Phil Green (Gregory Peck) is a magazine writer assigned to do a story about anti-Semitism. He poses as a Jew and faces discrimination in all walks of life.
This diary is not about anti-Semitism or Gregory Peck. It is about Obama and features an article by Bruce Dixon titled: Obama (and Big Media) Turn Blind Eye to Israeli Apartheid. Bruce Dixon is the Managing Editor of the Black Agenda Report. He wrote this story after he became somewhat miffed by Obama's and Big Media's elective ignorance of Israel's Apartheid style of government during Obama's recent trip to the Middle East. We are immediately reminded here of Reagan's support for South Africa's Apartheid government in the 1980s. Reagan of course did not win over all Americans to his anti-Black views and eventually, South African Apartheid was taken down. By whom? By us, you, and people who were incapable of tolerating racial injustice of the likes meted out by the Afrikaners.

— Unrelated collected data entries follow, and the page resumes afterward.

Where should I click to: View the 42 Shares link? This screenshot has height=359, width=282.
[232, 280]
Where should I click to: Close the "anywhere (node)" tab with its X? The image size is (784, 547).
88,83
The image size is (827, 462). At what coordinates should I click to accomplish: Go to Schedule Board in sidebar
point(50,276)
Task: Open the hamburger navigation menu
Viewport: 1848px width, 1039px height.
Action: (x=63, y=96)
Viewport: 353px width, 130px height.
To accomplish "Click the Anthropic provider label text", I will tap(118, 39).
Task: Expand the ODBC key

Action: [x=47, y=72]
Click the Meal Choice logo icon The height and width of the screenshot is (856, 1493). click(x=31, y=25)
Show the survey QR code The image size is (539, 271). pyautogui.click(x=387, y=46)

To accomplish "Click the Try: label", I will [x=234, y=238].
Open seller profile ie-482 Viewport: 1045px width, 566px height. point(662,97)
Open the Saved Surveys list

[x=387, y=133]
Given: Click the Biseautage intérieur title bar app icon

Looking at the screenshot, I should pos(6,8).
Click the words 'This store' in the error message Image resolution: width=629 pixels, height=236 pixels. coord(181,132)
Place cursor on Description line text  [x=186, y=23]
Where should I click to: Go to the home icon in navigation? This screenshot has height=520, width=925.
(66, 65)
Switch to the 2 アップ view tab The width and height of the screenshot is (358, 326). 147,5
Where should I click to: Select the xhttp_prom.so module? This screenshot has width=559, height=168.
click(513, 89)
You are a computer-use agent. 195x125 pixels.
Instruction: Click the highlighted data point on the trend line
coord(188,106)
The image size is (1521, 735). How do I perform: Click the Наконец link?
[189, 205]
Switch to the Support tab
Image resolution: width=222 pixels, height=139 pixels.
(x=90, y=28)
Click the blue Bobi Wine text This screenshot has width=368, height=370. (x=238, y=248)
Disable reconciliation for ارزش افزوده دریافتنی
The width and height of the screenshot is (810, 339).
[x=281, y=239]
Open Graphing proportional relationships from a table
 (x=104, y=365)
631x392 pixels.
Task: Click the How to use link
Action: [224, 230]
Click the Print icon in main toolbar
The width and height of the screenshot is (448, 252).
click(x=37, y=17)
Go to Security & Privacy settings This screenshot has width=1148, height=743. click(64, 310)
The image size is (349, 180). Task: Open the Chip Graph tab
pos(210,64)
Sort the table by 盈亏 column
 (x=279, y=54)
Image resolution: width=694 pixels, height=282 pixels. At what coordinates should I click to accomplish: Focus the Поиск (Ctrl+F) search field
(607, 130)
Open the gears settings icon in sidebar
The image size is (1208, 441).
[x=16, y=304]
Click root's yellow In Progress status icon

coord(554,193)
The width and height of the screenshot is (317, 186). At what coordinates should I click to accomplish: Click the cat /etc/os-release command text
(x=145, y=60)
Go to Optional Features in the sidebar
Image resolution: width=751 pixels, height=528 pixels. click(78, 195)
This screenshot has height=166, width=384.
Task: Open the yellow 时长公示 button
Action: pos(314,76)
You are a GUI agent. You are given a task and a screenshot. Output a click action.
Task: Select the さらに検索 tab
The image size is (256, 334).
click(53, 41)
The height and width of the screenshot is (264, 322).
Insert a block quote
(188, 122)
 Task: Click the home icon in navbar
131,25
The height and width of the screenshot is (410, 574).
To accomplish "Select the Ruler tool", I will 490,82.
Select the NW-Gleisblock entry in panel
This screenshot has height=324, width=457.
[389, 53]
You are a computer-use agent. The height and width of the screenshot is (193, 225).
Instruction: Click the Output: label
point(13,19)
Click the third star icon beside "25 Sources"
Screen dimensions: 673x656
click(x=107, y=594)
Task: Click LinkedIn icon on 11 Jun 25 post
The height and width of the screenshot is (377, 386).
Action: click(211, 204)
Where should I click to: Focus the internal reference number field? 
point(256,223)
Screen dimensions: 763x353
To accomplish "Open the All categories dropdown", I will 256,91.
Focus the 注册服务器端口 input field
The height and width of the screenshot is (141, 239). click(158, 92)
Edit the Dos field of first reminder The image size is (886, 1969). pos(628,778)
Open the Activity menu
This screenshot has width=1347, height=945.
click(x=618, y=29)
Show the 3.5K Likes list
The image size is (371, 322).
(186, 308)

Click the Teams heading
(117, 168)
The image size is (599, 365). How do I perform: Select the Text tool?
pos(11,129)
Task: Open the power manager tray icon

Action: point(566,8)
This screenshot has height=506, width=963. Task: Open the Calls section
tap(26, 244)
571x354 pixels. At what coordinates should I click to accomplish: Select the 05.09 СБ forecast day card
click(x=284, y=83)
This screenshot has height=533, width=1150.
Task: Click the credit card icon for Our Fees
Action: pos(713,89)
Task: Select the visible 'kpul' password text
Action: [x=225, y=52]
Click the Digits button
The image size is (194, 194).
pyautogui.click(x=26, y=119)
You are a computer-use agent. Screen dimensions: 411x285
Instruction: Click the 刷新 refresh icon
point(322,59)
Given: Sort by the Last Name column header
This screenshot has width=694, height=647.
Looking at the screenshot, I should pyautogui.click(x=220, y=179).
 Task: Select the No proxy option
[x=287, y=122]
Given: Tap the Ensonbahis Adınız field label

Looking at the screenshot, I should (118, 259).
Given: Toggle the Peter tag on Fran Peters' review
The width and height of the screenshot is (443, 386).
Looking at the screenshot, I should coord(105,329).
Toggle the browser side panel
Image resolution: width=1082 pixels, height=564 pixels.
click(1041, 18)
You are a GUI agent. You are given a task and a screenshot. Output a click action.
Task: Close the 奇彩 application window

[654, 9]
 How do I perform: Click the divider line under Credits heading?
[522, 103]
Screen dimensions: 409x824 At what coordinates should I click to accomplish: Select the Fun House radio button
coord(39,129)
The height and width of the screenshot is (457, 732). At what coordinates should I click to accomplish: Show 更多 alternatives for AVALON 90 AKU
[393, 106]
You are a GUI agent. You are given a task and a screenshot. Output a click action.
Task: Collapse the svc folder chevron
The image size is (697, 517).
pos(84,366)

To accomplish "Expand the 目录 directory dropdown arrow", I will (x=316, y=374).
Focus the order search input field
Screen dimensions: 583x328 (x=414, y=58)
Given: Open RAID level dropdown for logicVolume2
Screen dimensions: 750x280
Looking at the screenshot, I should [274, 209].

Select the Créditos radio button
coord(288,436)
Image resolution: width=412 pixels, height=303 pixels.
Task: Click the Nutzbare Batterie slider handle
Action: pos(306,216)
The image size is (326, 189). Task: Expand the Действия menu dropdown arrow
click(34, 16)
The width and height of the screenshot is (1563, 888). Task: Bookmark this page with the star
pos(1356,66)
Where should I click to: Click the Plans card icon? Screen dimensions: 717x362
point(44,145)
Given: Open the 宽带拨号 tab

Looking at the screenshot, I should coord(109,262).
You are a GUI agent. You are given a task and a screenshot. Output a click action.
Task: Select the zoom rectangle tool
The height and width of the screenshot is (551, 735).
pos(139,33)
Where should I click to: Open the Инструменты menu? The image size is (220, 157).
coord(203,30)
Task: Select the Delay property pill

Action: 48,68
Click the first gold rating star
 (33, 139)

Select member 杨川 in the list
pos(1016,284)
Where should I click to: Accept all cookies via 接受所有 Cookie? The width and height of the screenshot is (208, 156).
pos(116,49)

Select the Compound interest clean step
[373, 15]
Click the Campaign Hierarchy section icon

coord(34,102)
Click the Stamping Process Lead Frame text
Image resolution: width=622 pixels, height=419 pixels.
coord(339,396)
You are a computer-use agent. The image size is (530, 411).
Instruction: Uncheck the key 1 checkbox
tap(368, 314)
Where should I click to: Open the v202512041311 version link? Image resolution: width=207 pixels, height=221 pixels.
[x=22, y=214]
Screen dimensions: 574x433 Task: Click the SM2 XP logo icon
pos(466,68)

Today it is the right wing Israeli Zionists who have taken up that role, and it is actually South Africans (like Mandela, Tutu, Kasrils, and others) who are speaking out loudly against apartheid practices in Israel.
So where the hell was Obama regarding this matter during his recent Israel trip? Listen to Bruce Dixon and learn a bit about political make-believe: the "don't ask, don't tell" policy with which politicians like Obama and the mainstream media treat Israel.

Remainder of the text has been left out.